German Chancellor Angela Merkel’s pledge to back a huge stimulus package for the European Union wasn’t enough to force through a deal as leaders inched ahead with their reconstruction plans during a videoconference on Thursday.
Merkel’s commitment came after European Central Bank President Christine Lagarde told heads of government that the euro-area economy could shrink by as much as 15% this year as a result of the pandemic and they risk doing too little, too late, according to three people familiar with the remarks.
The group endorsed a short-term 540 billion-euro ($580 billion) plan to support businesses and economies from the immediate fallout from the coronavirus, EU Council President Charles Michel said afterward in a press conference. But still failed to make much progress on the longer term rebuilding program with member states split on how to spread the financial strains.
France and Spain are leading a group demanding the recovery is funded via grants from a supercharged EU budget while Germany and the Netherlands insist the additional funds should take the form of loans. An EU official familiar with the discussion said the commission was asked to come up with a compromise proposal by May 6. An earlier draft plan circulated by the commission saw some disbursements as loans and the other half effectively handouts.
European markets rose after the chancellor’s comments were reported, with the Stoxx 600 share index gaining 0.94%, the euro reversed losses against the dollar to trade as high at $1.0847; Italy’s 10-year yield fell to 1.986%.
With more than 100,000 fatalities in the region, Europe has been hard hit by Covid-19 and the fallout from the crisis has exposed longstanding divisions over who pays for what. Strict lockdowns have shuttered factories and halted travel, pitching the bloc into the worst recession in living memory while leaders have been arguing over how to spread the financial burden of the rebuilding effort.

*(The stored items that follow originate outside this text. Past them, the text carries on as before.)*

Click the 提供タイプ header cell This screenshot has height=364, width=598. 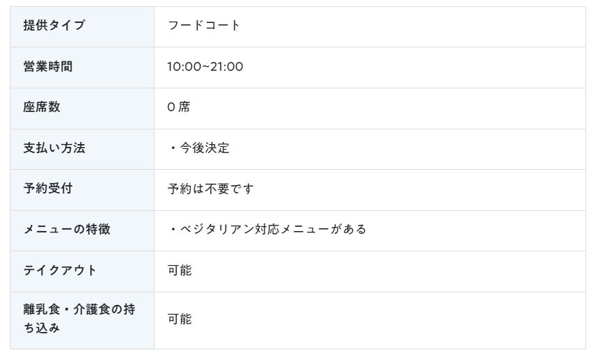click(82, 26)
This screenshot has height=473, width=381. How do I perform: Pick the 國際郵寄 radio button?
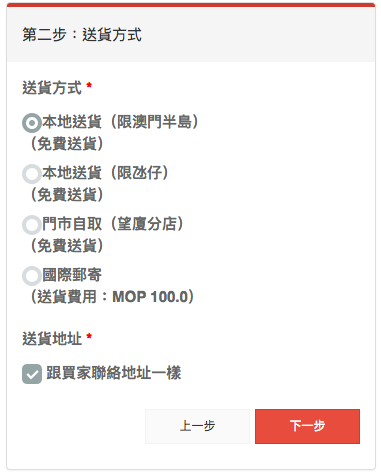(32, 276)
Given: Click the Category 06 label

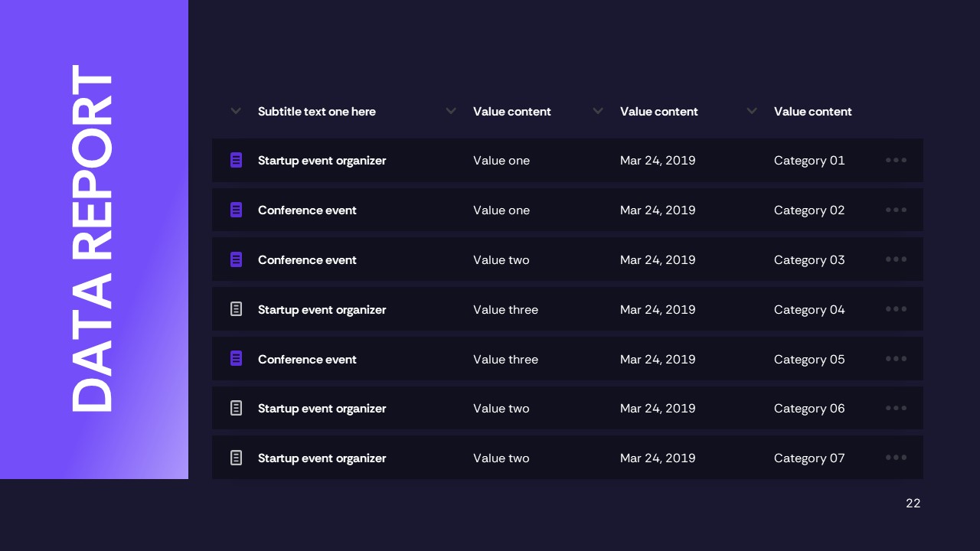Looking at the screenshot, I should click(x=809, y=409).
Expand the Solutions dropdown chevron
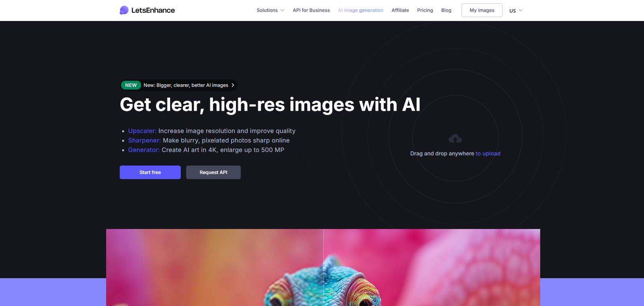The width and height of the screenshot is (644, 306). (283, 10)
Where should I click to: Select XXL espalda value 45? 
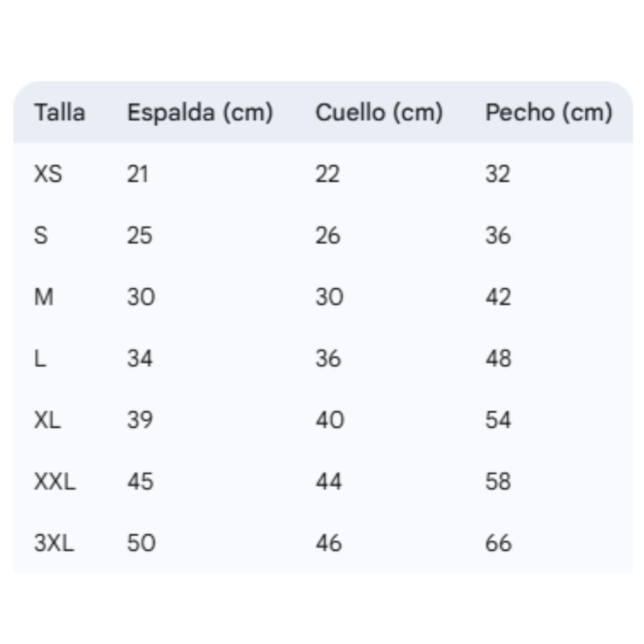140,481
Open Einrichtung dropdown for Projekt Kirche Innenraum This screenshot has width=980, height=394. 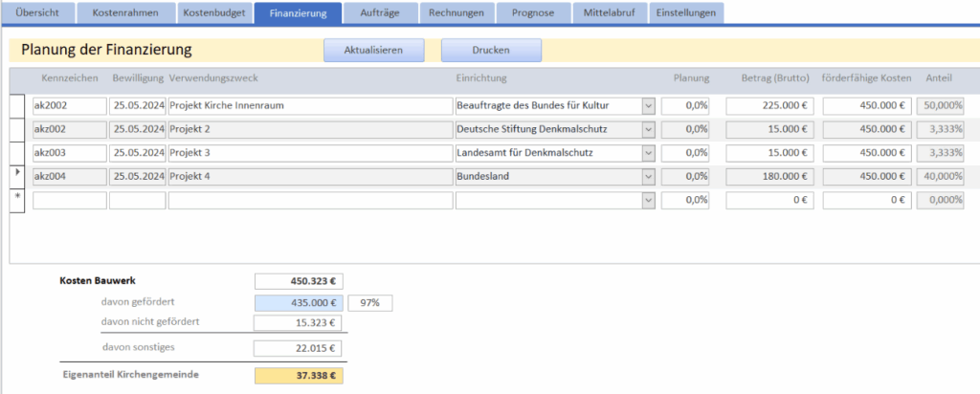[648, 105]
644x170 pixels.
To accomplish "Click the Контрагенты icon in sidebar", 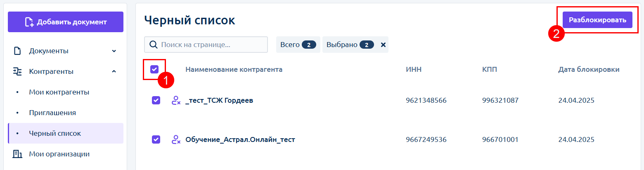I will click(17, 71).
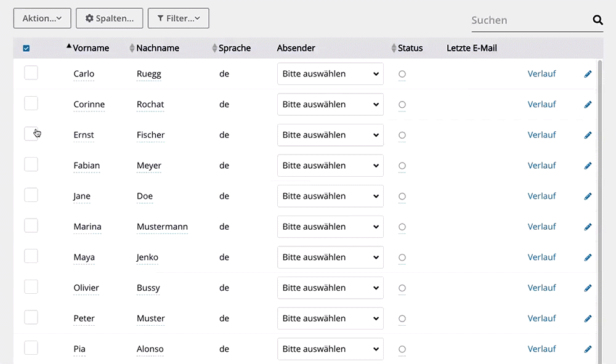Screen dimensions: 616x364
Task: Open edit pencil for Jane Doe
Action: (x=588, y=196)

European Commission President Ursula von der Leyen told the call that not even in World War II there was such deep contraction in output as the one expected this year and only in the Great Depression would they see anything of similar magnitude, according to two officials. But beyond the average figure, both the depth of contraction and the speed of recovery will be very uneven due to differences in fiscal space among countries, distorting the level playing field in the bloc’s single market, von der Leyen warned.
Merkel indicated that the EU should double the 540 billion-euro ($580 billion) rescue plan drawn up by finance ministers two weeks ago, officials said, as leaders set out their proposals for mitigating the economic fallout from the virus.

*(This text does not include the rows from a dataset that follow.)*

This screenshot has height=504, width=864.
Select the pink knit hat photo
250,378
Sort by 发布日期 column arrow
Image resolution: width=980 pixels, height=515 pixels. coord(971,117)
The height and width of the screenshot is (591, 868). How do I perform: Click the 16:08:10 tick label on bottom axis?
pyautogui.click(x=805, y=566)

But French President Emmanuel Macron and Spain’s Pedro Sanchez insisted that any aid would need to be grants, not loans, which would just contribute to member states’ debt load, officials said. Sanchez said that grants would avoid overburdening the public finances of countries worst hit by the virus and would bolster European solidarity, one of the officials said.
One sign that the countries are nevertheless inching toward a compromise came from Italy’s Giuseppe Conte. Conte’s country has been the hardest hit so far by the coronavirus and its public finances were already in the most perilous state before the infections began.

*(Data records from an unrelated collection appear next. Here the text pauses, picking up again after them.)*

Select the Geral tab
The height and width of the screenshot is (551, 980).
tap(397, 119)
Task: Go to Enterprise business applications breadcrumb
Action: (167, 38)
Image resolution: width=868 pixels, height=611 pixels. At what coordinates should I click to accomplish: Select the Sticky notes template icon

But in a divergence from his allies in Paris and Madrid, Conte signaled he’d be prepared to accept at least some of the aid provided as loans.
Economic data earlier on Thursday illustrated the challenge leaders face. Measures of private-sector business activity plunged more than expected to an all-time low and signaled record job cuts. Corporate and consumer confidence slumped in the bloc’s biggest economies.
For more articles like this, please visit us at bloomberg.com
Subscribe now to stay ahead with the most trusted business news source.
©2020 Bloomberg L.P.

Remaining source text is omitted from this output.